**Data to use**
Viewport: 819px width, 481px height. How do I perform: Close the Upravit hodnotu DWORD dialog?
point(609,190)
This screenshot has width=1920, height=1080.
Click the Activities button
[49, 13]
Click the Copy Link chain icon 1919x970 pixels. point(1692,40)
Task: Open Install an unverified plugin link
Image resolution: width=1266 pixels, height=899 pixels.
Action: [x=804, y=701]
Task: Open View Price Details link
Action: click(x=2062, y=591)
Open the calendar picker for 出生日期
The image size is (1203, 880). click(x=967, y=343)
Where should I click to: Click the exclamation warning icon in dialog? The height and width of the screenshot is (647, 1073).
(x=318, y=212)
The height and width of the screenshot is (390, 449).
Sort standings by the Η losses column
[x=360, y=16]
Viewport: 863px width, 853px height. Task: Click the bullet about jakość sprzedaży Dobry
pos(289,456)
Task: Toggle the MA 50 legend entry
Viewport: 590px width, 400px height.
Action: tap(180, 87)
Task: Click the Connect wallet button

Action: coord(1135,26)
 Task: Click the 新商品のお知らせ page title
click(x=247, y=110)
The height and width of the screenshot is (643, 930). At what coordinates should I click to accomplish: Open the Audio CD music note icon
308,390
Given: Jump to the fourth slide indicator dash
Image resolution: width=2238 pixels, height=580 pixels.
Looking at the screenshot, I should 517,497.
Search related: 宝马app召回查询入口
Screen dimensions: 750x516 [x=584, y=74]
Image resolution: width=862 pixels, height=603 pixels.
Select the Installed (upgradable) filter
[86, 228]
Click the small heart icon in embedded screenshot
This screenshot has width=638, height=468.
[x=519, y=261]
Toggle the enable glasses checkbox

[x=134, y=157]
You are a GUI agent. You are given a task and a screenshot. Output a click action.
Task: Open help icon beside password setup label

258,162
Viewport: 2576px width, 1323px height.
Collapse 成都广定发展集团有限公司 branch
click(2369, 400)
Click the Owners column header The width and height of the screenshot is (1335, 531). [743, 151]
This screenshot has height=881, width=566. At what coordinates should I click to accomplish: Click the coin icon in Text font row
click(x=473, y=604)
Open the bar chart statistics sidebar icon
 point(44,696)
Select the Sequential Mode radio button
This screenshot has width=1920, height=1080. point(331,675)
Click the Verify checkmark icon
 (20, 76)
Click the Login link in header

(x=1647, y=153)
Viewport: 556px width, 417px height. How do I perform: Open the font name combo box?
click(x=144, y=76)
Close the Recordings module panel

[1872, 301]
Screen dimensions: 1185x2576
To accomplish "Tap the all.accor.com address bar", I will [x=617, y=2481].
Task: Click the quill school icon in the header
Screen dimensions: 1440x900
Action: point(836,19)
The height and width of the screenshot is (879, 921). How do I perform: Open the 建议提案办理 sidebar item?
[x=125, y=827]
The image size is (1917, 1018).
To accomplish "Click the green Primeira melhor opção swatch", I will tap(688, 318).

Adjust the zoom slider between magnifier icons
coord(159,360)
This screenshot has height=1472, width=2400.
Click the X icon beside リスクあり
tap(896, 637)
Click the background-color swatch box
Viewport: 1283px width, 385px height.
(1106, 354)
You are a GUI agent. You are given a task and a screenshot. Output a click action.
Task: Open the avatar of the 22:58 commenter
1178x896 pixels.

**Exercise goal**
Copy the records from the line with "This screenshot has height=1472, width=2400." through the end of the records, both ends included, as they stand.

**Task answer**
This screenshot has height=1472, width=2400.
Click the X icon beside リスクあり
tap(896, 637)
Click the background-color swatch box
Viewport: 1283px width, 385px height.
(1106, 354)
You are a GUI agent. You are given a task and a screenshot. Output a click action.
Task: Open the avatar of the 22:58 commenter
1178x896 pixels.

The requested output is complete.